ABOUT THIS TASK:
Please return the passage of the tornado research text below from "Much about Tornadoes" up to and including "to saving lives.", copied word for word.

EXERCISE TEXT:
[Start of section]

This page was inspired by a question which featured on the National Severe Storms Laboratory’s (NSSL) frequently asked questions – read said question and answer below.

“Does NSSL do things like they showed in the movie Twister?

The movie Twister was based upon work NSSL did in the mid-1980s using a 55-gallon drum outfitted with various meteorological sensors. It was called TOTO (TOtable Tornado Observatory). NSSL tried for several years to put it in the path of an oncoming tornado, but had minimal success. It did not have the sensors that fly up into the tornado, like in the movie. However, that is not a bad idea and with all the advances being made in computer technology, we might be able to do that someday.”

Now! Back to our regularly scheduled writing!

Much about Tornadoes remains a mystery, especially the details about what is happening inside the Tornado. Researchers have been trying to collect weather data on the ground – from inside a Tornado – since the early seventy’s.

Their mission has always been to discover new details that will help increase Tornado warning times and reducing false alarms which leads to saving lives.

[End of section]

ENTRIES SHOWN:
[Start of section]

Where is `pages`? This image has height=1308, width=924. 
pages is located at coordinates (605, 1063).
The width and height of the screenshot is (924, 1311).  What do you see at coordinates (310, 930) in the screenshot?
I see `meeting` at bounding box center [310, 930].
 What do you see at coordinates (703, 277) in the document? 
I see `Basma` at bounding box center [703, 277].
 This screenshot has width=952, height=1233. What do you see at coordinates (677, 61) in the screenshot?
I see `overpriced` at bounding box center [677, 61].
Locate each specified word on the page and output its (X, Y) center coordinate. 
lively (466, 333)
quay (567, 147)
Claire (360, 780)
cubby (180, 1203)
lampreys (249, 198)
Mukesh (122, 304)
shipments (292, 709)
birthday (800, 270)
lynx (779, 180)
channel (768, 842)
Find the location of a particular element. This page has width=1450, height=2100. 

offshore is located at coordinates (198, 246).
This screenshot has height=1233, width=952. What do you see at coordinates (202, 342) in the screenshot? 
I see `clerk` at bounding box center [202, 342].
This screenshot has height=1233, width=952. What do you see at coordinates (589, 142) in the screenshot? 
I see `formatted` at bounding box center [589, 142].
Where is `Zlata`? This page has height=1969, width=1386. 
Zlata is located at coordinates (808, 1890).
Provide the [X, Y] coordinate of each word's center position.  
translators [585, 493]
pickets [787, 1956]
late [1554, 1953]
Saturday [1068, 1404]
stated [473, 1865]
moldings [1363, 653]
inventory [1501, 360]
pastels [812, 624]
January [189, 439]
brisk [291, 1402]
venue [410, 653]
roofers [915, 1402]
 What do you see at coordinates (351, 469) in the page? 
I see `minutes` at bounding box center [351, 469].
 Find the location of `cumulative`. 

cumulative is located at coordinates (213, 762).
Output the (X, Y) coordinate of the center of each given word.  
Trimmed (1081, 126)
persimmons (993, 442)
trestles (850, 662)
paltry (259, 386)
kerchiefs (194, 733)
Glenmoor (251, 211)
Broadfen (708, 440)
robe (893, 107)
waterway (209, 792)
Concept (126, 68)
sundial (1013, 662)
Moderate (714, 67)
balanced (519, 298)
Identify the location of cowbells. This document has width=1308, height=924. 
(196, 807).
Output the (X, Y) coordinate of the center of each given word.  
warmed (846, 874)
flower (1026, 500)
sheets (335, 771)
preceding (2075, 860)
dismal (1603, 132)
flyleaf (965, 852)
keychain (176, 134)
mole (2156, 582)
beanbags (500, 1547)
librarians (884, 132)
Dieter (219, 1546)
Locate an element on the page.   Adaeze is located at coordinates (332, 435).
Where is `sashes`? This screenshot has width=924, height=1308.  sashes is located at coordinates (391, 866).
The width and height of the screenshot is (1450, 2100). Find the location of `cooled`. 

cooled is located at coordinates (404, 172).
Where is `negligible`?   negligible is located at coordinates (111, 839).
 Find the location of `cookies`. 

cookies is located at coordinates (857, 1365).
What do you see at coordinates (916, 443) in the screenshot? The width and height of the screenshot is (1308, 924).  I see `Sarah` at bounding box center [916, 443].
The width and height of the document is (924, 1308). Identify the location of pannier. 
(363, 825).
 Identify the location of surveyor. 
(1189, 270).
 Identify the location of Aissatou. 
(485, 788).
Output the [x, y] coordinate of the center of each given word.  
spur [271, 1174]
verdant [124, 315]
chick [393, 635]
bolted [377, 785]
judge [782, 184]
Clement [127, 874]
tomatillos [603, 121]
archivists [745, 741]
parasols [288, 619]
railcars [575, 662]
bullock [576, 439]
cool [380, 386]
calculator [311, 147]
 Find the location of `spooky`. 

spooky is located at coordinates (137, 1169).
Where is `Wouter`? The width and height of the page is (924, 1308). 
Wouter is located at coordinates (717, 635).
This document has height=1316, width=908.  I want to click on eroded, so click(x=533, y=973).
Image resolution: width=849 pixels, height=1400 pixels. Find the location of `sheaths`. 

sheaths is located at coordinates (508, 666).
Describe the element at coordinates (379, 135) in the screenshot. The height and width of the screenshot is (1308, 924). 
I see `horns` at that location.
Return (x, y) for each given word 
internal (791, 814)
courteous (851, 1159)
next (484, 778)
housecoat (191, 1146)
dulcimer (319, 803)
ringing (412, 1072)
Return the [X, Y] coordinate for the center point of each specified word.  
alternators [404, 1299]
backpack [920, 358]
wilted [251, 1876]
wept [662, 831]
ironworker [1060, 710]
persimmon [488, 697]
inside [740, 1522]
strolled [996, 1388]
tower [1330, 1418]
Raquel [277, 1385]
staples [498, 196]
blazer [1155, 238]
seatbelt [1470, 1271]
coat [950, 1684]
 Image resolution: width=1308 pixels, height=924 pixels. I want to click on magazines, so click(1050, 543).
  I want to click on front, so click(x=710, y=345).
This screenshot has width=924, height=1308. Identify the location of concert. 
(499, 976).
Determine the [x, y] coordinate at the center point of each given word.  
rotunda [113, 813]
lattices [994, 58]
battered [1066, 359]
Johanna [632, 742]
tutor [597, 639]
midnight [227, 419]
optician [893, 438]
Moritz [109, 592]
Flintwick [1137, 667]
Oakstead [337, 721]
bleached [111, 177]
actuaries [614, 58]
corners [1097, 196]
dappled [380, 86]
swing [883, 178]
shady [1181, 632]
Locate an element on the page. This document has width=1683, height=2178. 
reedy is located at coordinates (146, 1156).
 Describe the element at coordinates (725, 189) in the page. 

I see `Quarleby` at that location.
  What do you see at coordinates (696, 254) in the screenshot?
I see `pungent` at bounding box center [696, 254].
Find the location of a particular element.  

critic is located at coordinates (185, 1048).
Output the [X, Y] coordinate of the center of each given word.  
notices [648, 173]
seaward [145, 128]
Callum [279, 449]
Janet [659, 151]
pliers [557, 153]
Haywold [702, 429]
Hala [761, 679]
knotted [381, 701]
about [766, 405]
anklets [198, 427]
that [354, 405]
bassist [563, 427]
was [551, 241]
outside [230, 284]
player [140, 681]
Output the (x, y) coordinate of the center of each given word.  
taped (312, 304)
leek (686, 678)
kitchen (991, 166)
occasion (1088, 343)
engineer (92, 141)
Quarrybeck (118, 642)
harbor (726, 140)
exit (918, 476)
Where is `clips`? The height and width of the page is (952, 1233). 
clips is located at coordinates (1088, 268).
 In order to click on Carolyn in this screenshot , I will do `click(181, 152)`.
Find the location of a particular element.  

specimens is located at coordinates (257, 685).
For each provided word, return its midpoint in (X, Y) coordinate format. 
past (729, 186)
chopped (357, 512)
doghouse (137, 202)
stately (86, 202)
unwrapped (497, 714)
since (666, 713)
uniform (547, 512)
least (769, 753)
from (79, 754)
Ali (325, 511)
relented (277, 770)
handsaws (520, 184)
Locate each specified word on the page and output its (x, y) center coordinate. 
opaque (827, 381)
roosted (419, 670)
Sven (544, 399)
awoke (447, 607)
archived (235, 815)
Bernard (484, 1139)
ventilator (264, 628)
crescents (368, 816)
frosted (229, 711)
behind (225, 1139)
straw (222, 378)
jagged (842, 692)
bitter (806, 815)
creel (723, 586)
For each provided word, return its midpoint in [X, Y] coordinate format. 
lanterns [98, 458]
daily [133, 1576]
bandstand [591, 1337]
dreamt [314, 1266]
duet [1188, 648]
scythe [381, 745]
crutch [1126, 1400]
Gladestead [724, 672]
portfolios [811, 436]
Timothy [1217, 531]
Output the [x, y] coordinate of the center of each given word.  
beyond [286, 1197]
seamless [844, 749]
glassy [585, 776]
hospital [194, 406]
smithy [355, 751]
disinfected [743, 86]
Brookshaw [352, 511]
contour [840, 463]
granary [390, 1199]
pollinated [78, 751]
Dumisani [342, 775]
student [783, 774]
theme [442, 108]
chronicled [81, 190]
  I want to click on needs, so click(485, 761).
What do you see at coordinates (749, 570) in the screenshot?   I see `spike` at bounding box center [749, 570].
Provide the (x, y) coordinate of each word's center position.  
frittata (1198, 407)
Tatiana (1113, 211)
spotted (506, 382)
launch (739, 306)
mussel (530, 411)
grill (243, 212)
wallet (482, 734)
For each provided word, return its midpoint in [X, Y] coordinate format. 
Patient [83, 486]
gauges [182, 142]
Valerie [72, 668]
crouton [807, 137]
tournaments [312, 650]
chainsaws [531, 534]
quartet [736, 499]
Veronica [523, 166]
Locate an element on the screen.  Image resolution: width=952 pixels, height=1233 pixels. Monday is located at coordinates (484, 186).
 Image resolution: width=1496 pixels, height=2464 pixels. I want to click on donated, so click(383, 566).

[End of section]

REPLY TO THE TASK:
Much about Tornadoes remains a mystery, especially the details about what is happening inside the Tornado. Researchers have been trying to collect weather data on the ground – from inside a Tornado – since the early seventy’s.

Their mission has always been to discover new details that will help increase Tornado warning times and reducing false alarms which leads to saving lives.